Using Rwanda as a case study, the East African country has significantly promoted STEM education across all levels of study. In 2019, Rwanda introduced the newly developed education curriculum referred to as the“New Competence-Based Curriculum”for pre-primary up to upper secondary education.
Also, the country's one-laptop per child (OLPC) flagship program has encouraged ICT-enabled primary school education. Today one can attest to the fact that there is so much development in Rwanda.
With a robust STEM and STI education infrastructure, students in Africa can easily carry out some experiments independently and improve their problem-solving skills as needed by the knowledge-based economy.
These skilled students can as well innovate technological equipment that can be used in the African region to develop a lot of things that will give the region a competitive advantage over other nations.
Enhanced STEM education and STI-related outputs can drive the economic performance for the African continent, as this has been observed in other continents such as Asia, Europe, and the Americas.
Over the next decade, job openings requiring STEM literacy have been predicted to increase. It has become apparent that STEM and STI skills is an important determinant of a country’s economic development and security.

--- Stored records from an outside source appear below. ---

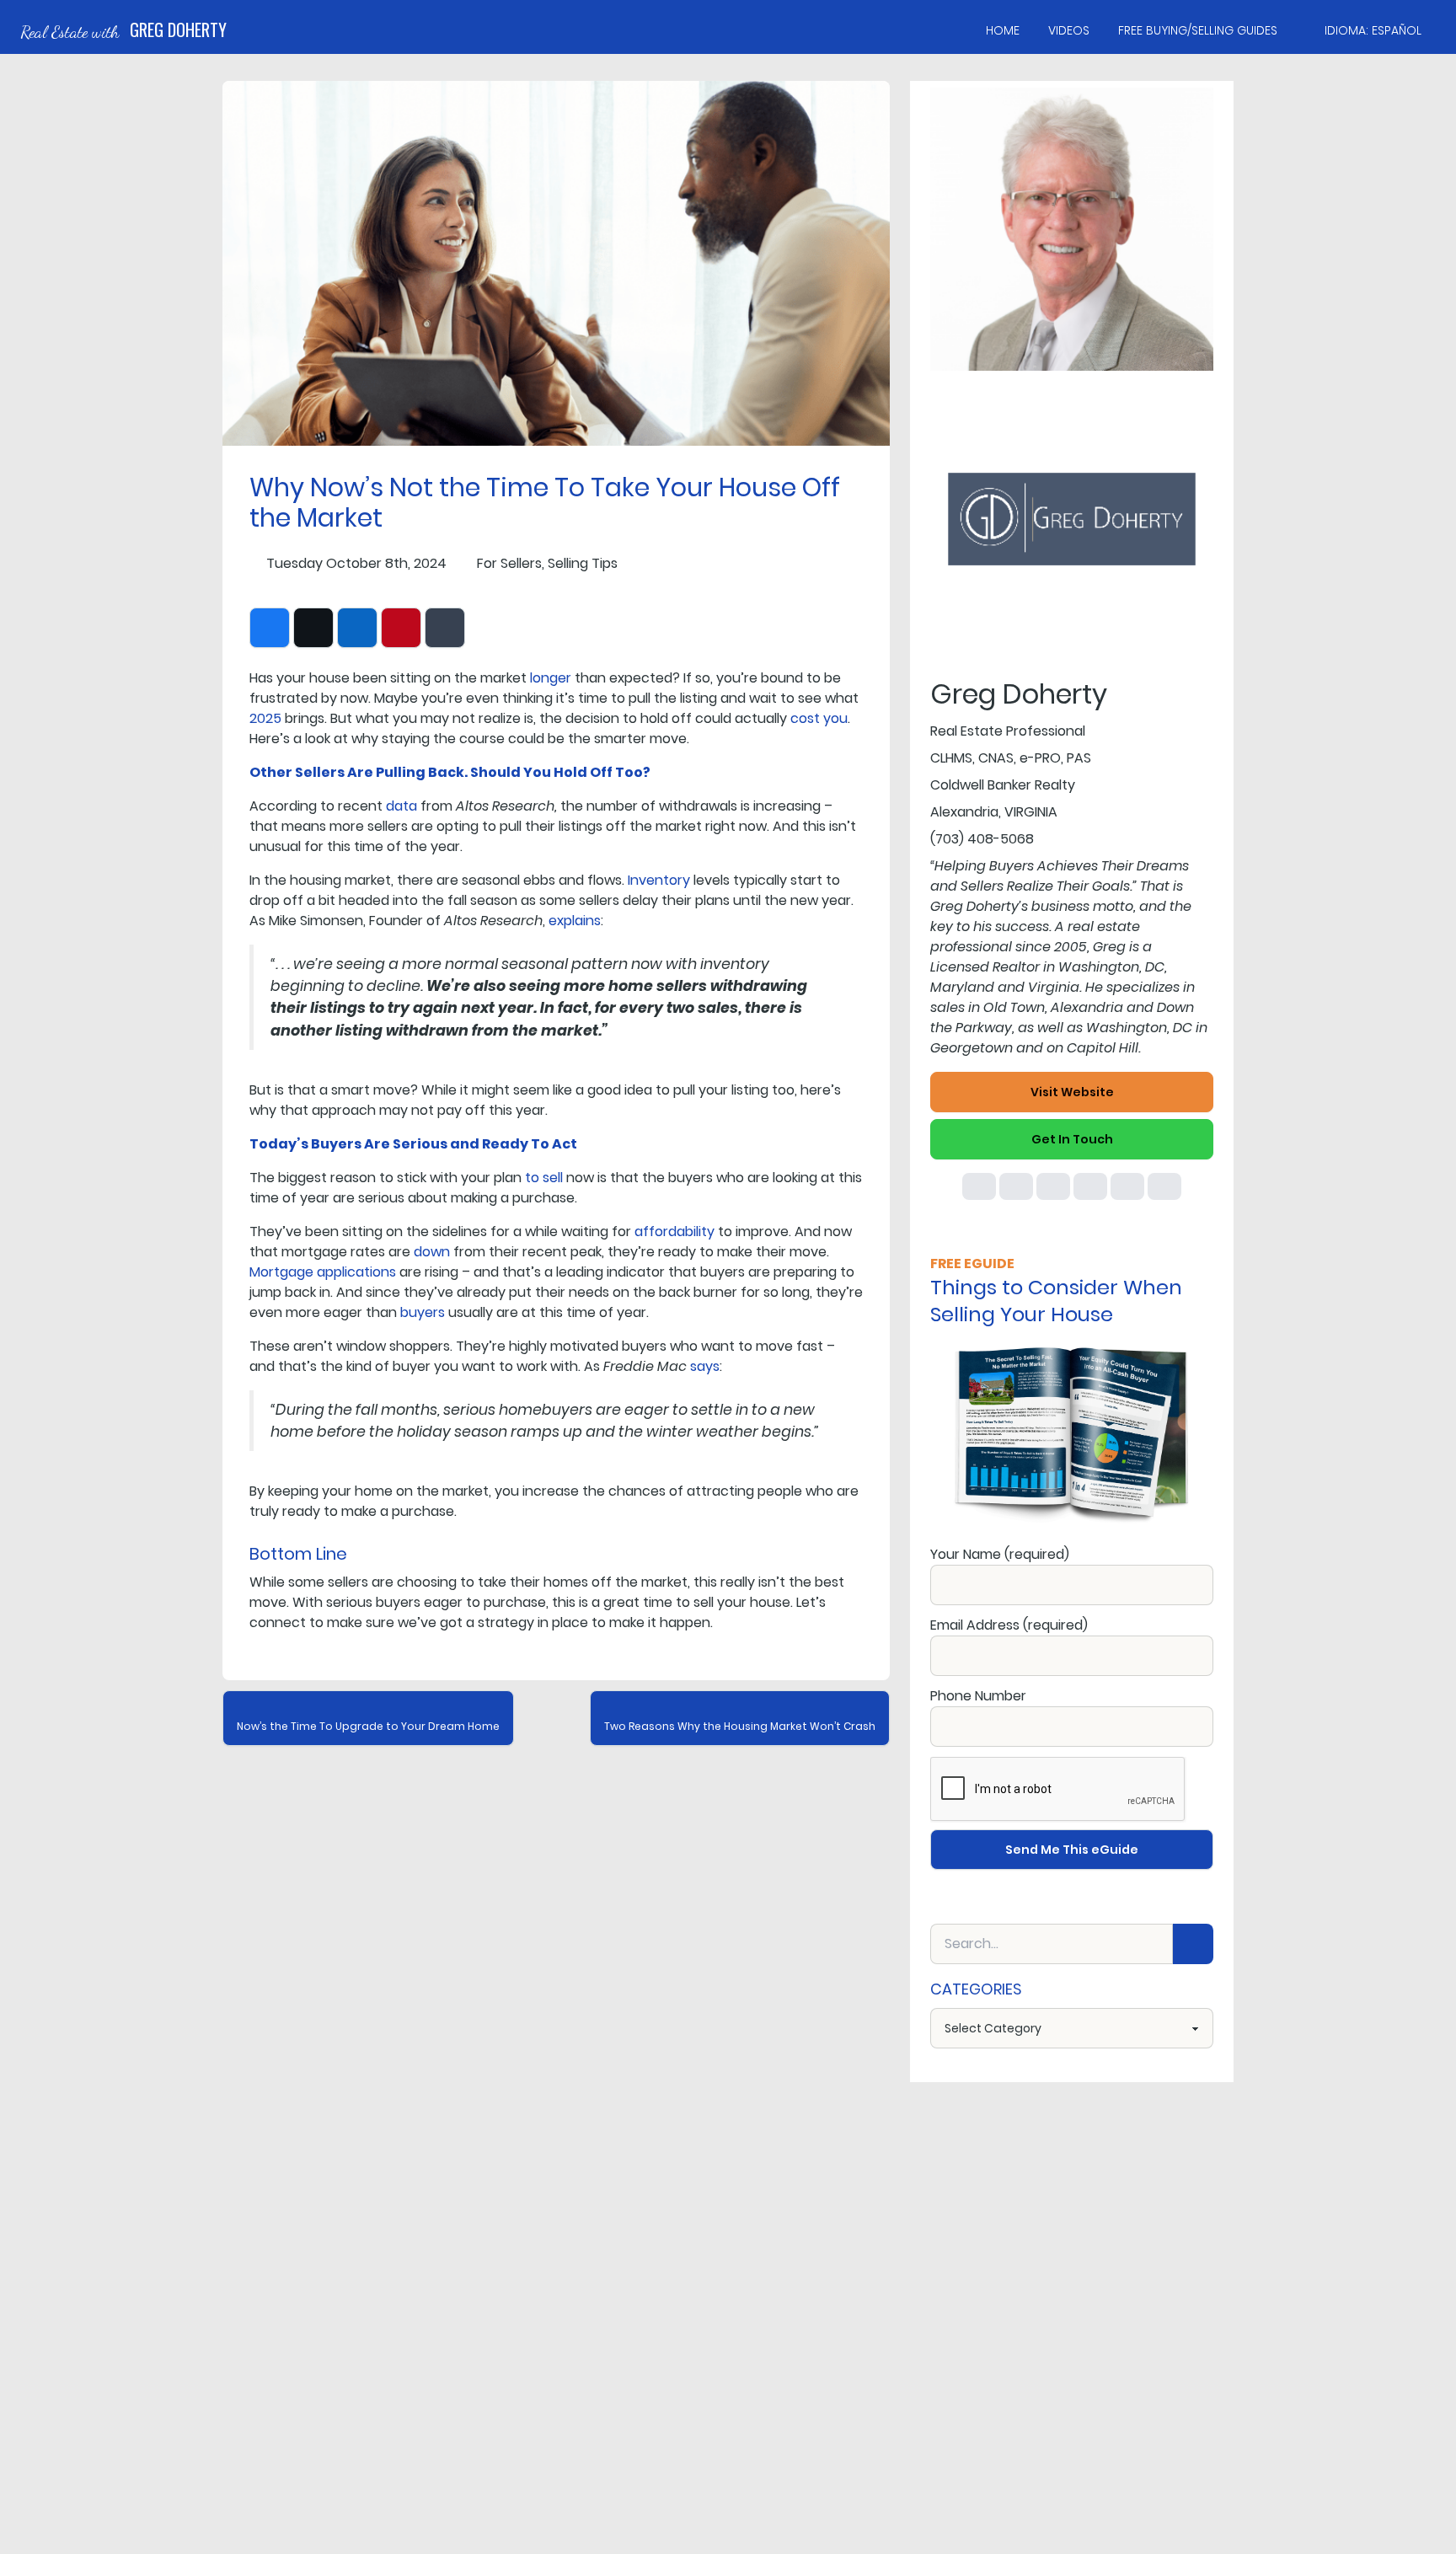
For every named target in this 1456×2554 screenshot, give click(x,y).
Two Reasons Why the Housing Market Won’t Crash (739, 1726)
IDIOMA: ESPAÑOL (1373, 30)
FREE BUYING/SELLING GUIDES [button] (1197, 30)
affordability (674, 1231)
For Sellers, (510, 563)
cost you (819, 718)
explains (575, 920)
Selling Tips (583, 563)
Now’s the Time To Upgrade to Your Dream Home (368, 1726)
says (705, 1366)
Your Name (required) (999, 1554)
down (432, 1251)
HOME (1003, 30)
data (401, 806)
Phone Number (978, 1695)
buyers (422, 1312)
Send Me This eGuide (1071, 1849)
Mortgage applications (322, 1272)
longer (550, 678)
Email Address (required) (1009, 1625)
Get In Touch (1072, 1139)
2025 (265, 718)
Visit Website (1072, 1092)
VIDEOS (1068, 30)
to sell (544, 1177)
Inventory (659, 880)
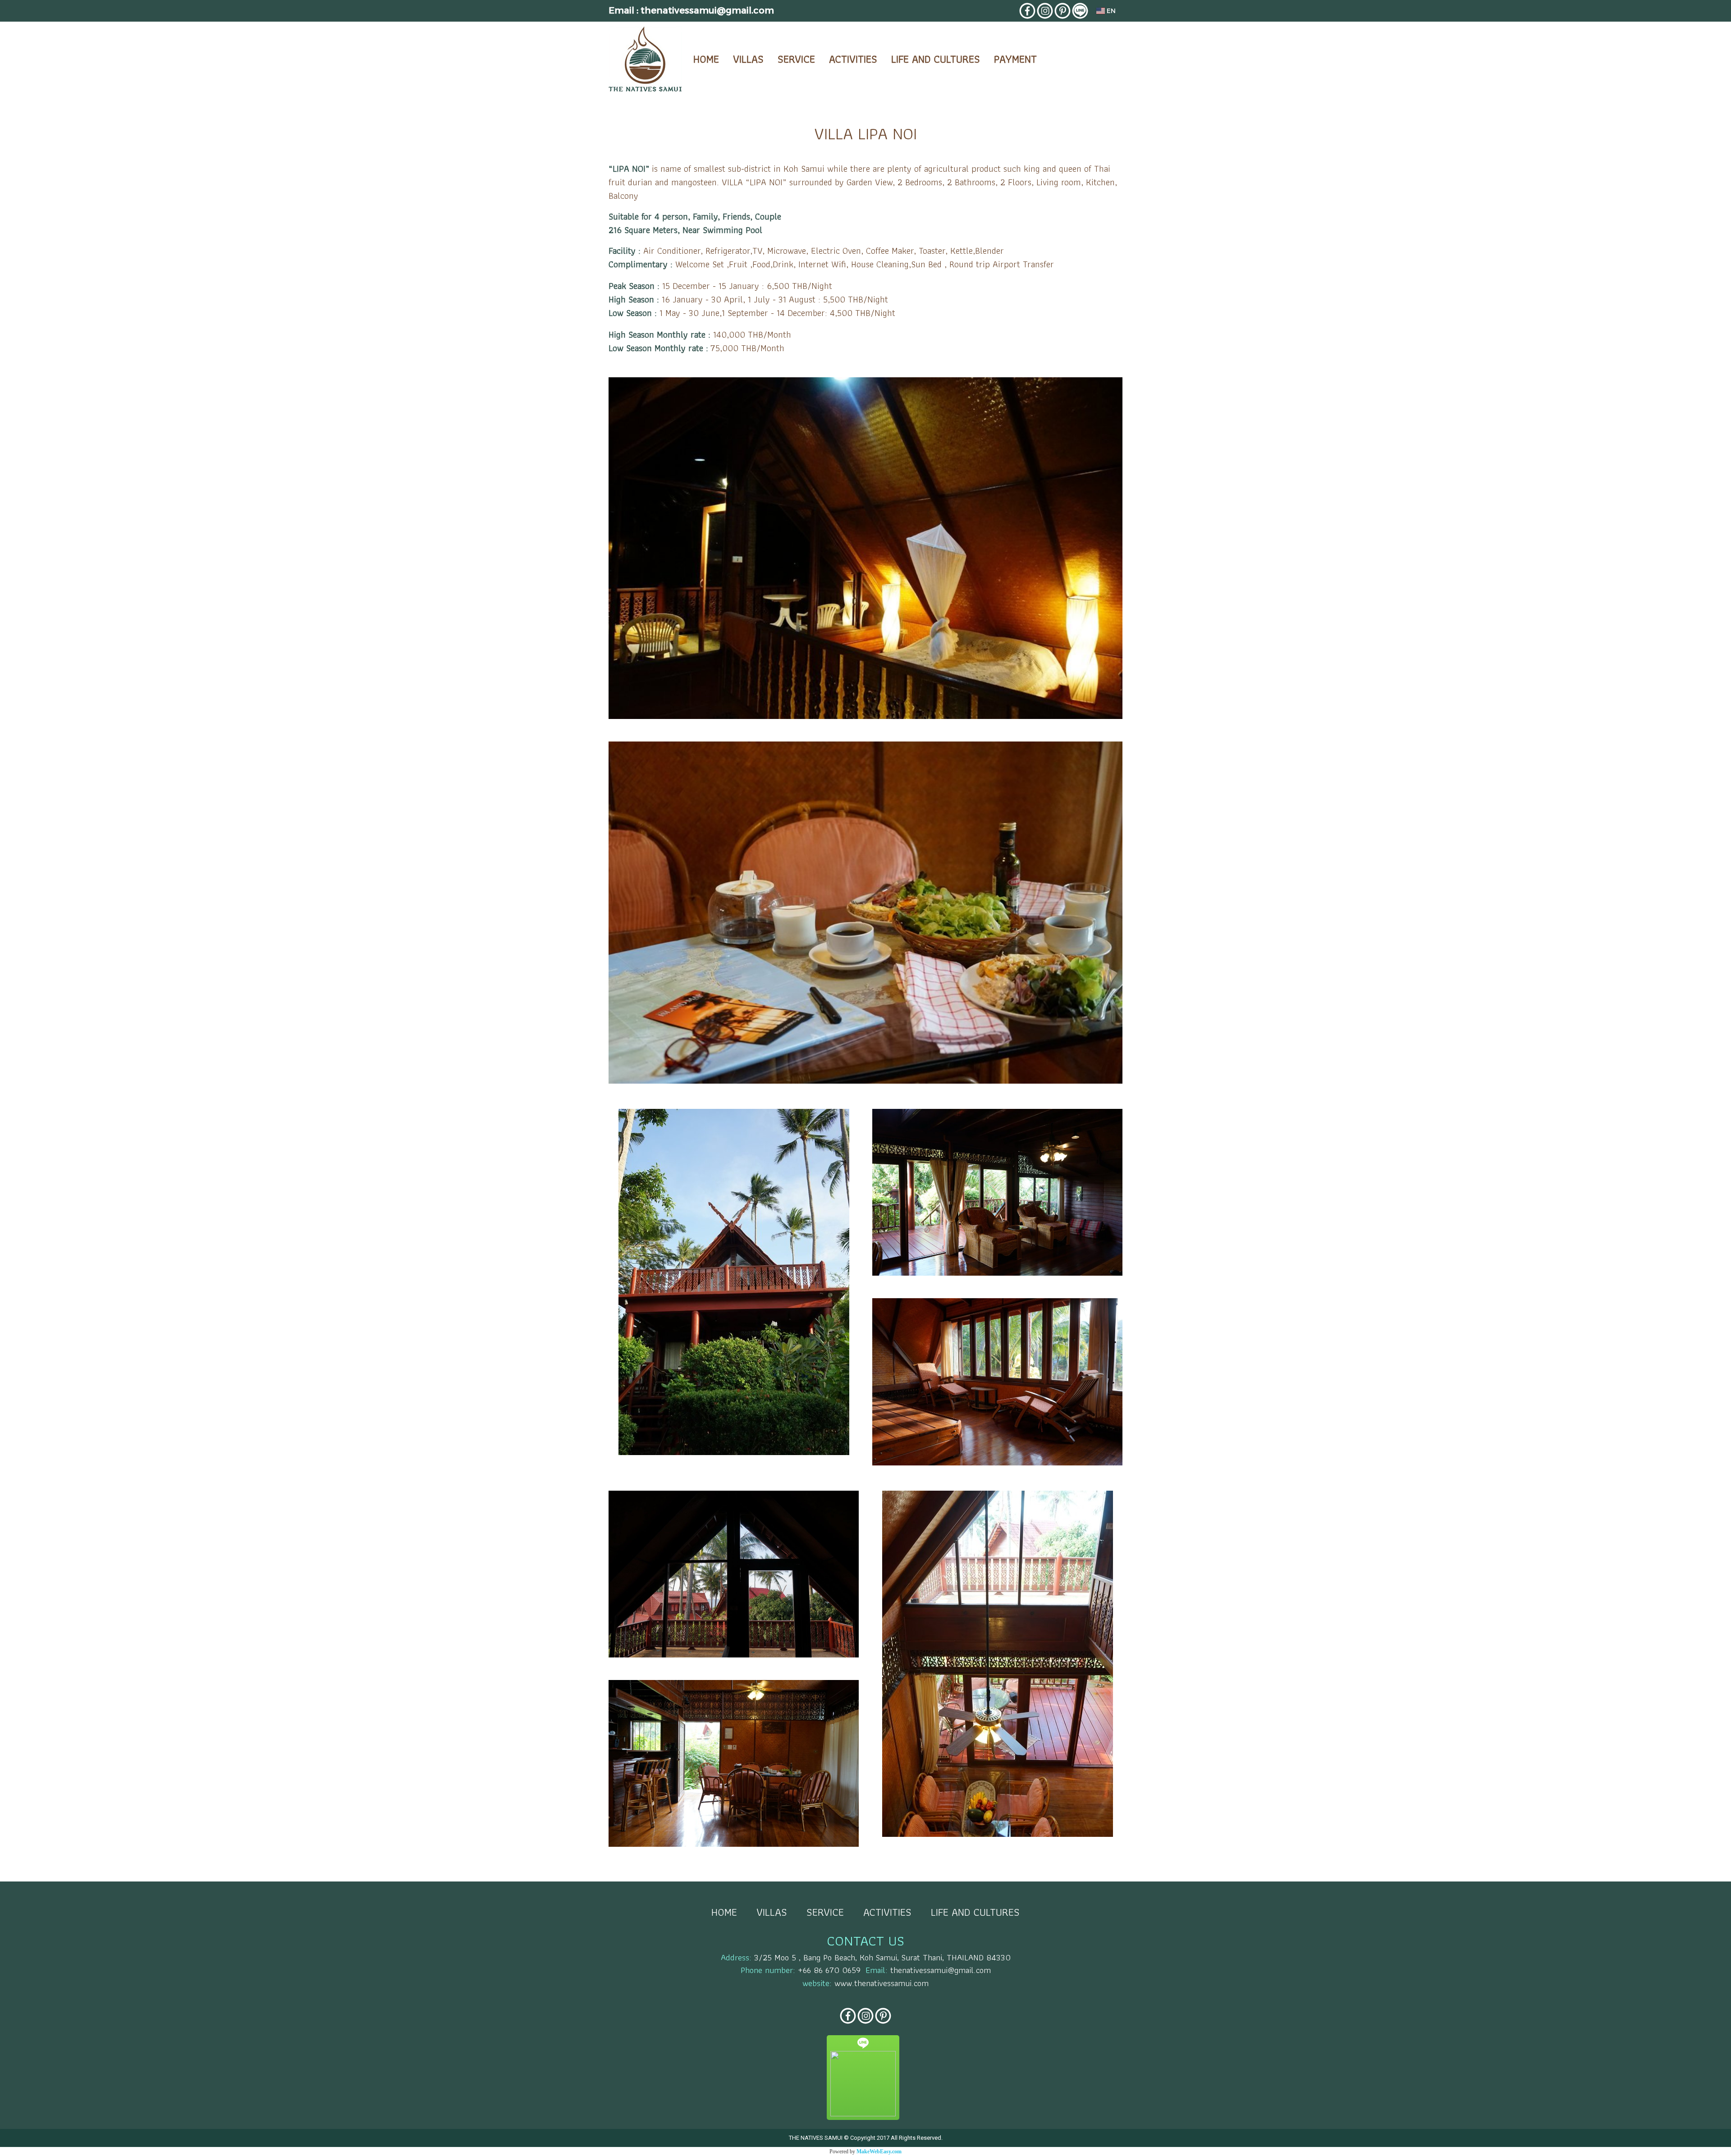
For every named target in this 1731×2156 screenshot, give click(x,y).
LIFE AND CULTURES (935, 59)
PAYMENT (1015, 59)
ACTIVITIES (853, 59)
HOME (706, 59)
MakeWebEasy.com (879, 2151)
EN (1110, 10)
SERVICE (796, 59)
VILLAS (748, 59)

Countries that have invested in STEM and STI education have no doubt experienced global prominence. For instance, studies estimate that between 50 to 85 percent of U.S GDP in the past 50 years can be attributed to advancements in STEM education, with many of its universities taking over the world rankings for their excellence in STEM degrees.
Therefore, in Africa STEM and STI skills is a very critical leg to creatively develop the solutions and innovations that is needed in the region.
Africa is blessed with so many skilled youths who need their talents to be harnessed through the right education (STEM & STI). When this is carried out effectively, there is no disputing the fact that the African continent will become an envy to other continents across the globe.